═══ Text

Authorize Attribute with Multiple Roles
I would like to add Authorization to a controller, for multiple Roles at once.
Normally that would look like this:
[Authorize(Roles = "RoleA,RoleB,RoleC")]
public async Task<ActionResult> Index()
{
}
But I have stored my Roles in consts, since they might change or be extended at some point.
public const RoleA = "RoleA";
public const RoleB = "RoleB";
public const RoleC = "RoleC";
I cannot do this, since the string must be known at compile time:
[Authorize(Roles = string.join(",",RoleA,RoleB,RoleC)]
public async Task<ActionResult> Index()
{
}
Is there a way to circumvent the problem?
I COULD write a const which simply contains "RoleA,RoleB,RoleC" - but I dislike magic strings and this is a magic string. Changing the name of a Role and forgetting to change the combined string would be a disaster.
I am using MVC5. ASP.NET Identity and the Role are known at compile time.
Answer
Try to create custom authorize attribute like this.
public class AuthorizeRolesAttribute : AuthorizeAttribute
{
public AuthorizeRolesAttribute(params string[] roles) : base()
{
Roles = string.Join(",", roles);
}
}
Assuming your roles will be the same for multiple controllers, create a helper class:
public static class Role
{
public const string Administrator = "Administrator";
public const string Assistant = "Assistant";
}
Then use it like so:
public class MyController : Controller
{
[AuthorizeRoles(Role.Administrator, Role.Assistant)]
public ActionResult AdminOrAssistant()
{
return View();
}
}

══════

Problem A: In the thread, which version of MVC does the asker say they are using?
Problem B: Retype the passage of the thread between "Normally that would" and "at some point.", inclusive.
Work from the thread above and nothing else.

═══ Source information

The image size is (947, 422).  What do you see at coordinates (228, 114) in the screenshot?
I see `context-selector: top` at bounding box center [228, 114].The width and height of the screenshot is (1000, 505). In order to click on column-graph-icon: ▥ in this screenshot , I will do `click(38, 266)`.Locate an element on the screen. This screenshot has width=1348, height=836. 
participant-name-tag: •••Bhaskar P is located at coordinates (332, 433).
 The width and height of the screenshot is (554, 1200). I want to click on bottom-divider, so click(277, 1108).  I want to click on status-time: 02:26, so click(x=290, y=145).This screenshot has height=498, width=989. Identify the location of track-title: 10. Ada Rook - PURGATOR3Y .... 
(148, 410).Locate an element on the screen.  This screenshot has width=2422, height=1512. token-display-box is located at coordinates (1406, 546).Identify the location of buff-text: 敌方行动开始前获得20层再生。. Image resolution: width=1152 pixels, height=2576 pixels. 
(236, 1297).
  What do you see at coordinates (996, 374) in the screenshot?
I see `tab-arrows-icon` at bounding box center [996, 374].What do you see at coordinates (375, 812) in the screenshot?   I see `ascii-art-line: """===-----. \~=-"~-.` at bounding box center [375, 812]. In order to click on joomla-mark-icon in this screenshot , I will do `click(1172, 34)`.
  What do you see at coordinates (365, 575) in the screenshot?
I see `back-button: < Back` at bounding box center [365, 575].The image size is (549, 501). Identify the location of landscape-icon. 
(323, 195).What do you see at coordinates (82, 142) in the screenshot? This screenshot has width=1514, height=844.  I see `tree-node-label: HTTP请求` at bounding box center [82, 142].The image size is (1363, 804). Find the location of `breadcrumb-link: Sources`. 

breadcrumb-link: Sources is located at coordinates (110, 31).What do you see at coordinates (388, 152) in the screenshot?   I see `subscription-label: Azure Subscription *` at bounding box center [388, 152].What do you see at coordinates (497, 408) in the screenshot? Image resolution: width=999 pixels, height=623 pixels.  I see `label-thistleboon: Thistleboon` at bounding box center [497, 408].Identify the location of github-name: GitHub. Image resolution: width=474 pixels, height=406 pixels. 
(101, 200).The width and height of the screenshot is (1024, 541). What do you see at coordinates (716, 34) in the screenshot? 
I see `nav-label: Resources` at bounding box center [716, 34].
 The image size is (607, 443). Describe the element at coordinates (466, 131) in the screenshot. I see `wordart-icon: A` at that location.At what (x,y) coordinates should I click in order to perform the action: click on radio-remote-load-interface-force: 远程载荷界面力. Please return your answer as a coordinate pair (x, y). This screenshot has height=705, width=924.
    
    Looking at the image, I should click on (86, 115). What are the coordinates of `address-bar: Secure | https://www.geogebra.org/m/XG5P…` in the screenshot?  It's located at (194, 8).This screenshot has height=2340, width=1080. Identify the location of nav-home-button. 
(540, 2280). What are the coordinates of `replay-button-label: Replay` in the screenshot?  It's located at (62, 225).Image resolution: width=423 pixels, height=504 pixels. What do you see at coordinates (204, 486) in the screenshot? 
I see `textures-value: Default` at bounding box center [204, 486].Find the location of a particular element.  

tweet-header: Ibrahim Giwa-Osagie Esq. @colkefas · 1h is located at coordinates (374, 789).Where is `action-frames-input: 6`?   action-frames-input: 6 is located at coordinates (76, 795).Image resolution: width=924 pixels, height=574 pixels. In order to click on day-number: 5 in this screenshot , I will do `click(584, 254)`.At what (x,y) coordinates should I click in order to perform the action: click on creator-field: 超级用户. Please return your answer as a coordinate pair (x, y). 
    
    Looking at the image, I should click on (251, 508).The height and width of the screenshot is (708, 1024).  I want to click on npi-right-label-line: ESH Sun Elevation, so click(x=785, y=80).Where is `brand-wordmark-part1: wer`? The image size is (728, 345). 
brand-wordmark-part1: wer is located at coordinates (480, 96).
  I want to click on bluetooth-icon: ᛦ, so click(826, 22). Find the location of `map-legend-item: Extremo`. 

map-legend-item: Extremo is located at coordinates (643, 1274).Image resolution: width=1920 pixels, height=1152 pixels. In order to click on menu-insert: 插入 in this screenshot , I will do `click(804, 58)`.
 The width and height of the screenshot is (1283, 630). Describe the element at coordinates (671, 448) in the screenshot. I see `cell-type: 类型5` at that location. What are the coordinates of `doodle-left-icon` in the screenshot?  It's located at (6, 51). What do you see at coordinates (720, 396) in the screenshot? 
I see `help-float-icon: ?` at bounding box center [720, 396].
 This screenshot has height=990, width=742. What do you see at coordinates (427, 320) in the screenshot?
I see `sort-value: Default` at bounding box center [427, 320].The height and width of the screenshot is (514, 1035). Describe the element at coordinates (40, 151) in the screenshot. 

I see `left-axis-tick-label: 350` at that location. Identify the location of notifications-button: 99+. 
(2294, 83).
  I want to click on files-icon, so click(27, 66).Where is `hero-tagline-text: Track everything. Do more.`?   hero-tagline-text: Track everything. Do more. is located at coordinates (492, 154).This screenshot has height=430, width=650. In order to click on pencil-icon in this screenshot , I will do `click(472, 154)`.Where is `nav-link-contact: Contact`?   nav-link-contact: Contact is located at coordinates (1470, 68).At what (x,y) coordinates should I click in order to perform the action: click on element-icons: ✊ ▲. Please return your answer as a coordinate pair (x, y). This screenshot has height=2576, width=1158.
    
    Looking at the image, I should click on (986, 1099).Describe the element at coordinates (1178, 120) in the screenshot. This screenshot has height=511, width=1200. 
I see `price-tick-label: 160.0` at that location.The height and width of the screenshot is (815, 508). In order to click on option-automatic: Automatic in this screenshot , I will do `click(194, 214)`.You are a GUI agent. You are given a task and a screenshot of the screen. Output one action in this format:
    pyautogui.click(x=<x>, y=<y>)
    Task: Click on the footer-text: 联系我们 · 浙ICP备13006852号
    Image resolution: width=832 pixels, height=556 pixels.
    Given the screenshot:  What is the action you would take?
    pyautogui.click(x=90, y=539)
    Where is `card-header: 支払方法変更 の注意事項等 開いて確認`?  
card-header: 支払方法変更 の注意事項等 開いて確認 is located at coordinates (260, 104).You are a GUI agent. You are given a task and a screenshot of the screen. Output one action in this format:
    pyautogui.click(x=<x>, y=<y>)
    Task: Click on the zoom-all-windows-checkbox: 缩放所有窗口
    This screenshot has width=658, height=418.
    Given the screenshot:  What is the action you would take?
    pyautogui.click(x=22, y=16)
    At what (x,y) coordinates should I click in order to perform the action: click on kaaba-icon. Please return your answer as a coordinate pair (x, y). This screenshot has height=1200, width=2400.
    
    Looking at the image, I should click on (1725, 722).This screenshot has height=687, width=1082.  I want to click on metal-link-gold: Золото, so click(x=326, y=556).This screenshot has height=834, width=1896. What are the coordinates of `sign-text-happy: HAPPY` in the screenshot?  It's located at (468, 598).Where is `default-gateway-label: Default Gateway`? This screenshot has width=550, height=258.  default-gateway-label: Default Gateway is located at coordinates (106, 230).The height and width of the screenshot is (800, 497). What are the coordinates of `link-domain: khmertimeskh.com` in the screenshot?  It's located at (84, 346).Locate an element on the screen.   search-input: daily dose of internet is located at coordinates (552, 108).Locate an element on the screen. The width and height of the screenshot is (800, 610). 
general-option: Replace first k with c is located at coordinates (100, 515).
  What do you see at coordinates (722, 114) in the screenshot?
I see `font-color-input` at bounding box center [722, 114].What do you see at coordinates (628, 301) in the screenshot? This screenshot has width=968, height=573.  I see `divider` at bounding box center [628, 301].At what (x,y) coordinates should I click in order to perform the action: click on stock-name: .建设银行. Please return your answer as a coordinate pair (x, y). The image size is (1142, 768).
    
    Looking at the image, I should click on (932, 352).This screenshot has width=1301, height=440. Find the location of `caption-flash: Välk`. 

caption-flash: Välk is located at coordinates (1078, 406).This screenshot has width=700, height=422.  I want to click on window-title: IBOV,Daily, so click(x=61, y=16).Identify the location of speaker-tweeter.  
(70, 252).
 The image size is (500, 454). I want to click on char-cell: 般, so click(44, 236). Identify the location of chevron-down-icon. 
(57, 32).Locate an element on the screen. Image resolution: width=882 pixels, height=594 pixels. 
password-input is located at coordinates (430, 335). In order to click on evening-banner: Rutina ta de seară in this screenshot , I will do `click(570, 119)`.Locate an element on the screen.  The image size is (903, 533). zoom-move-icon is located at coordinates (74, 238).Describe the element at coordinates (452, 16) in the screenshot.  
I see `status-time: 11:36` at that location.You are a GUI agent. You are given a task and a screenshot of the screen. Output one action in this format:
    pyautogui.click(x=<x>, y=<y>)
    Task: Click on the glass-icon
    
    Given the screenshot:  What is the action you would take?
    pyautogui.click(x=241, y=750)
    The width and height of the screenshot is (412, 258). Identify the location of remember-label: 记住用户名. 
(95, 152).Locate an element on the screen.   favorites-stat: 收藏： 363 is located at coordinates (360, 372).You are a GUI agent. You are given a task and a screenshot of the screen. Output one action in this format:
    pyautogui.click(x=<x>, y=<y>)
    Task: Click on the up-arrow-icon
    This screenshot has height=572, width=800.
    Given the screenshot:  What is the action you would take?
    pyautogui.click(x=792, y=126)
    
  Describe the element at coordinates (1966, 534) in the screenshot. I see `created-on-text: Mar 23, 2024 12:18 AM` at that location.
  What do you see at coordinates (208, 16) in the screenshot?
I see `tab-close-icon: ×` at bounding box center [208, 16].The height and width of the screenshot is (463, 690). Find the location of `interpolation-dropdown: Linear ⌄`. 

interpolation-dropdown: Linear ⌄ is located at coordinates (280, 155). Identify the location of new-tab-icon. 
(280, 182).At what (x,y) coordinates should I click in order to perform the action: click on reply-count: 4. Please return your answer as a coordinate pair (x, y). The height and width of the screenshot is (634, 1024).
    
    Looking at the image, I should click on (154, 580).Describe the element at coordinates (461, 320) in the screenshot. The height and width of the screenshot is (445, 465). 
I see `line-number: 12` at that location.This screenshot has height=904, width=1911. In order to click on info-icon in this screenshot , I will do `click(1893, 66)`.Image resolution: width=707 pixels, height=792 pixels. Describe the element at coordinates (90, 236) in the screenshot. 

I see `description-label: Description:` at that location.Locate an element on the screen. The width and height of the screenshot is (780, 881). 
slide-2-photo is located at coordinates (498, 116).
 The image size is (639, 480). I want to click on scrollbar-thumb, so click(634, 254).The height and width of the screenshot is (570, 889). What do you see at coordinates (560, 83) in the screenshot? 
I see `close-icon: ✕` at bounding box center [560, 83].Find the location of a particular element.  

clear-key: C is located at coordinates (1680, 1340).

══════

Response A: MVC5

Response B:
Normally that would look like this:
[Authorize(Roles = "RoleA,RoleB,RoleC")]
public async Task<ActionResult> Index()
{
}
But I have stored my Roles in consts, since they might change or be extended at some point.